◆ COMPITI DA SVOLGERE ◆
1 – Rispondi brevemente a queste domande sull'estratto della pagina.
(a) Da che cosa si era vestita la signora per la serata?
(b) In quale punto del giardino suonava il dj?
(c) Dopo quale momento della festa il dj cambiò musica?
2 – Traduci in inglese questa frase dell'estratto della pagina: "Il dj quella sera mi fece capire una cosa che non sarei mai riuscito a capire da solo."

━━━━━ ESTRATTO DELLA PAGINA ━━━━━

Orazio non l'ha mai fatto... (né detto)

Dinamo partecipa ad una serata mondana da una postazione privilegiata

Qualche tempo fa, fui inserito, come indipendente, in una lista di invitati per una festa di compleanno di una signora di anni sessanta e rotti di mia conoscenza, e dato l'invito, dovetti, ob torto collo, prendere parte alla premiazione... come la chiamo io, perché trovo fuori luogo (e fuori tempo) festeggiare i compleanni.
La signora, contro le mie aspettative ed in barba a ogni registro estetico, volle ringiovanire per la serata... e per far questo, oltre a vestirsi da ape maja, aveva assoldato un dj moderno, che a me sembrava più un mercenario di musiche per la verità, che suonava appartato sotto un grande olmo del giardino (la famiglia della sessantenne e passa è facoltosa - ed ha anche una cappella dove dicono pure le messe, se gli gira). 

Desideravo ubriacarmi, ma non ci riuscivo, sicuramente perché ci provavo male, ed ero troppo pensieroso - nel frattempo scrutavo l'orologio per capire quale giro di lancette fosse il più adatto per battere indisturbato la ritirata.
Ma era troppo presto... gli era presto diciamo come, in proporzione, se fossero state le sette del mattino e uno che è affamato dovesse resistere fino a mezzogiorno per mangiare qualcosa.  
Dunque mi misi all'ascolto di quella perniciosissima musica che usciva a fiotti da casse nere, alte suppergiù come un nano. 
Il dj quella sera mi fece capire una cosa che non sarei mai riuscito a capire da solo.
In un primo tempo, il dj fece andare solo musica "attuale" come disse una volta un mio amico, cioè commerciale e da discoteca. 
In un secondo tempo, dopo il taglio della torta, la figlia della festeggiata, (donna di grosso potere che per altro anni fa mi prese per la cravatta tirandomi a sé come fossi l'ultimo dei gigolo a buon mercato facendomi pensare m'avrebbe baciato con foga, invece era uno scherzo... rideva…) questa donna disse "vabbene ma ora mamma vorrai sentire le canzoni di quando eri una giovinetta tu..."... e il dj a comando cambiò registro, intavolò quella musica lì, anni sessanta-settanta e che ne so che altro.

━━━━━ DATI MOSTRATI ━━━━━

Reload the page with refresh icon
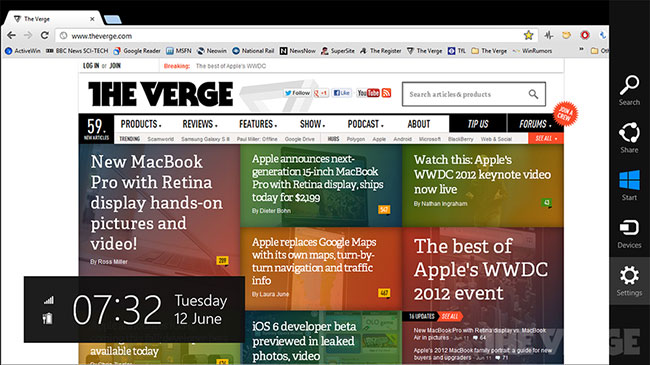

━━━━━

◆ SOLUZIONI IN ORDINE ◆
1 –
(a) Da ape maja.
(b) Appartato sotto un grande olmo.
(c) Dopo il taglio della torta.

2 – That evening the DJ made me understand something I would never have managed to understand on my own.